## Text provided
# Hi there!



## UKGirl009 (Dec 14, 2004)

Hello everyone...my name's Kelly and I'm a University of Kentucky student (will graduate in May). I have been reading this board and other cat boards and thought this one was the best for good information and fun topics, etc. My husband and I got married in July and got our kitten a week after we returned from our honeymoon. He was already waiting for us because my husband's parents found him a week before our wedding. He was tiny and so skinny and was just wandering around crying at his dad's workplace. So we said we'd take him in. It was too funny though because my husband used not to like cats--he said he was allergic---but now he loves him almost as much as I do!  We named him Oliver because Oliver & Co. was my favorite movie when I was little and he's orange and adorable just like that Oliver. I think there's another cute cat named Oliver on this board too! Ours is about 7 months old now and just a joy---troublemaker too sometimes (his current obsession is tearing bows off packages)---but I just love him so much.

## Exercises to complete
**A.** Answer these about the forum introduction about the kitten, one line each:
(i) In what month will the writer graduate?
(ii) Who found the kitten before the wedding?
(iii) What is the kitten's current obsession?
**B.** Carry on writing the forum introduction about the kitten from its last sentence.

## Stored rows
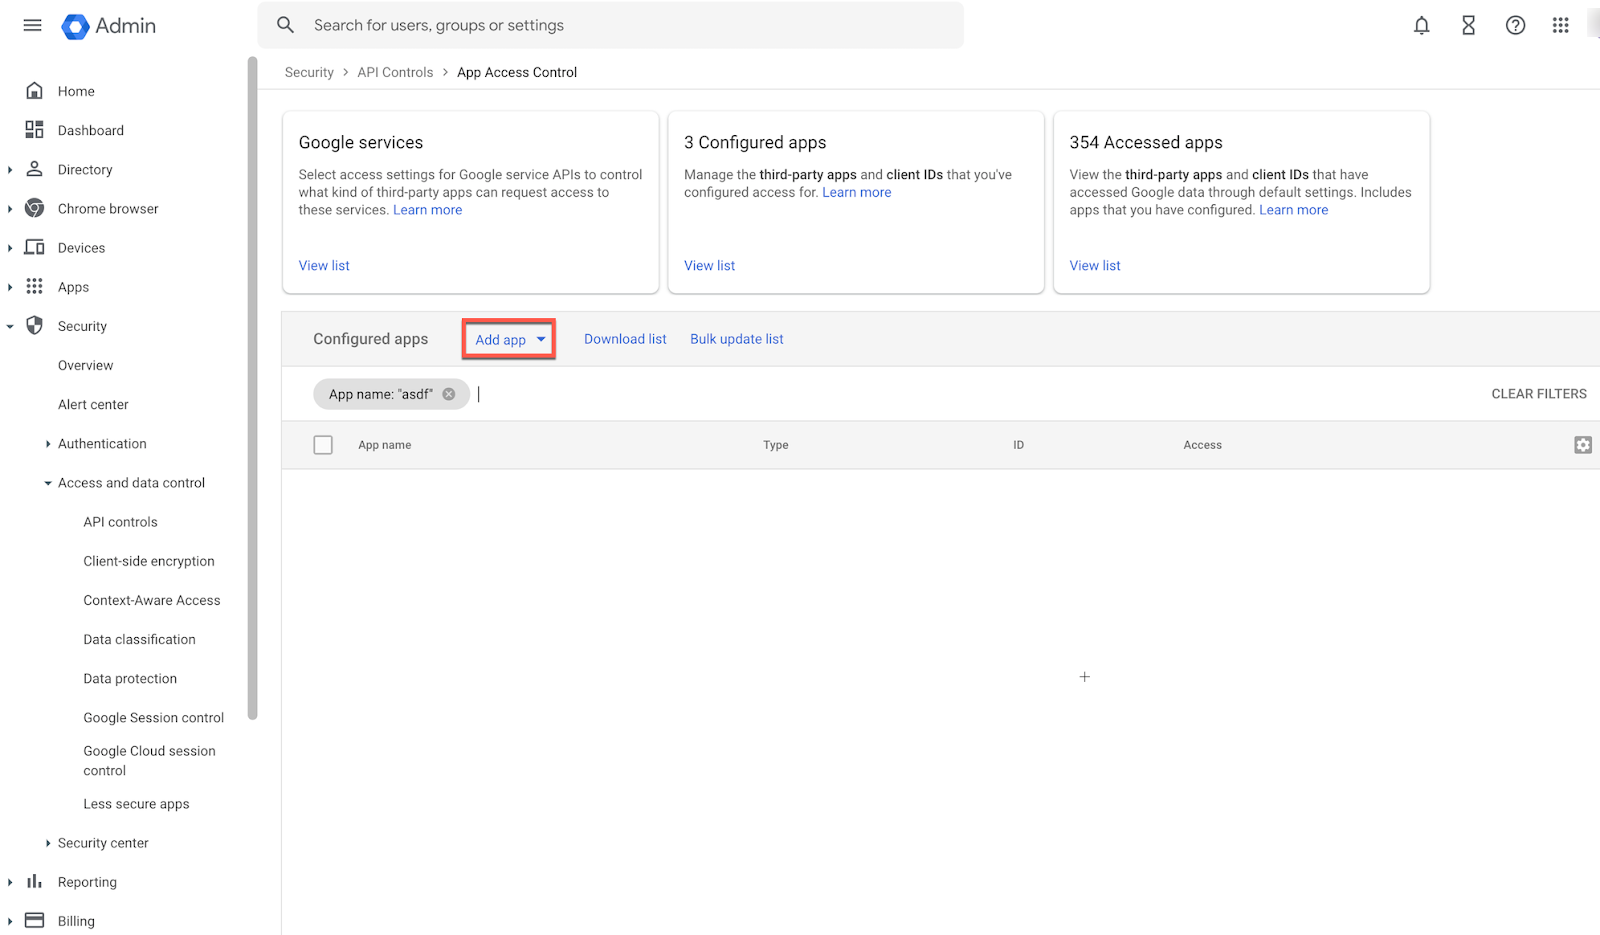Image resolution: width=1600 pixels, height=935 pixels.
Task: Click the search magnifier icon
Action: point(286,25)
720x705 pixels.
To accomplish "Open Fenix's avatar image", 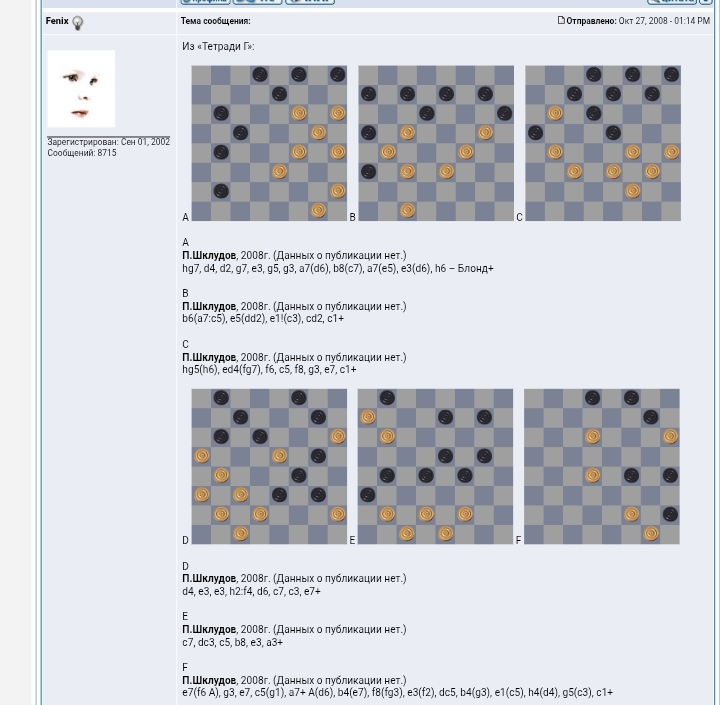I will point(81,89).
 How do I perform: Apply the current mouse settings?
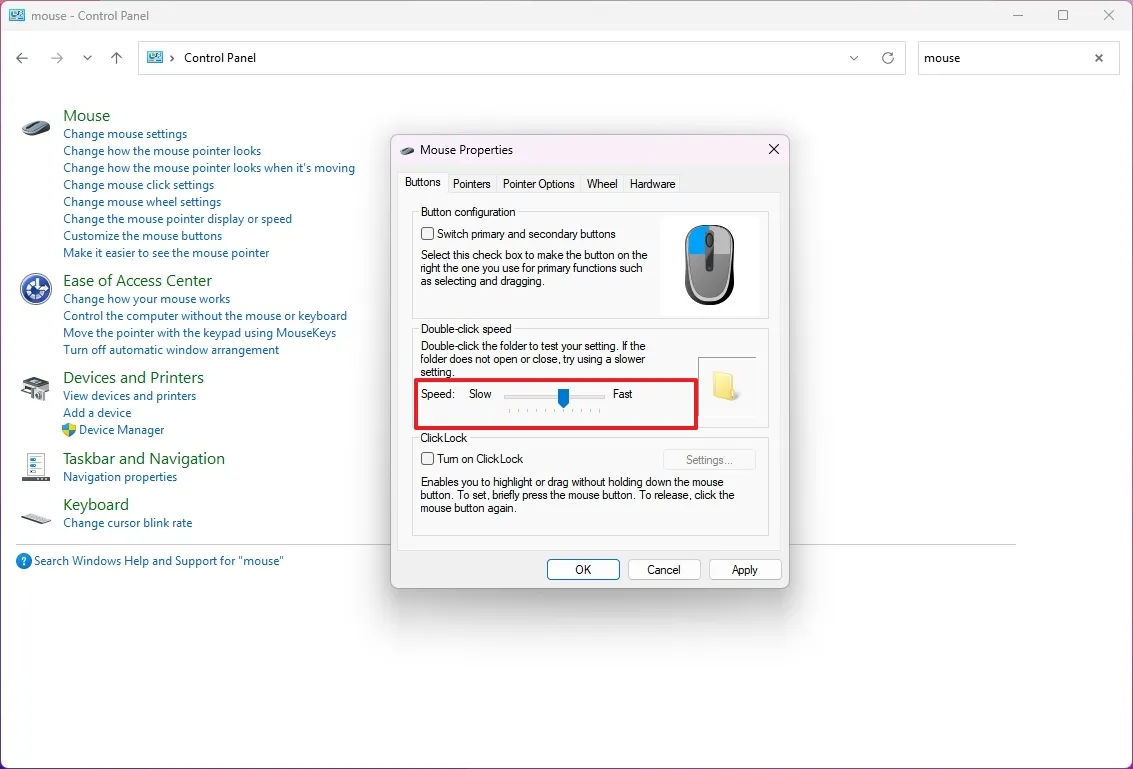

## Results for the exercise
**A.**
(i) May
(ii) The husband's parents
(iii) Tearing bows off packages

**B.**
I uploaded pictures into my gallery so I'd love for anyone to go check him out! I'll try to post a couple pics here too.


----------



## Jeanie (Jun 18, 2003)

Hi, Kelly! Well, Oliver might have had a rough start, but he looks great now! I'm sp glad you chose our forum. I think it's great, too. Good information and great people. Welcome; enjoy!


----------



## jessamica8 (Aug 17, 2004)

Welcome to the forum! I, too like it better here than many other forums. Oliver is adorable!


----------



## DesnBaby (Apr 18, 2004)

your Oliver does look like the cat in the movie, lol! :lol:


----------



## UKGirl009 (Dec 14, 2004)

Thank you for the compliments on Oliver and the welcomes! I'm glad I chose this board already! I probably should have posted the pics in the Meet My Kitty one though. Realized that was there after I already posted here....whoops. :c)


----------



## rosalie (Oct 9, 2003)

Welcome to the forums  
Oliver certainly is an orange cutie..hope you'll like it here.


----------



## kitkat (Sep 22, 2003)

Welcome to the forum. I like that pic of Ollie in the Target bag, it looks like a sleeping bag for cats :wink:


----------



## Mitts & Tess (Sep 4, 2004)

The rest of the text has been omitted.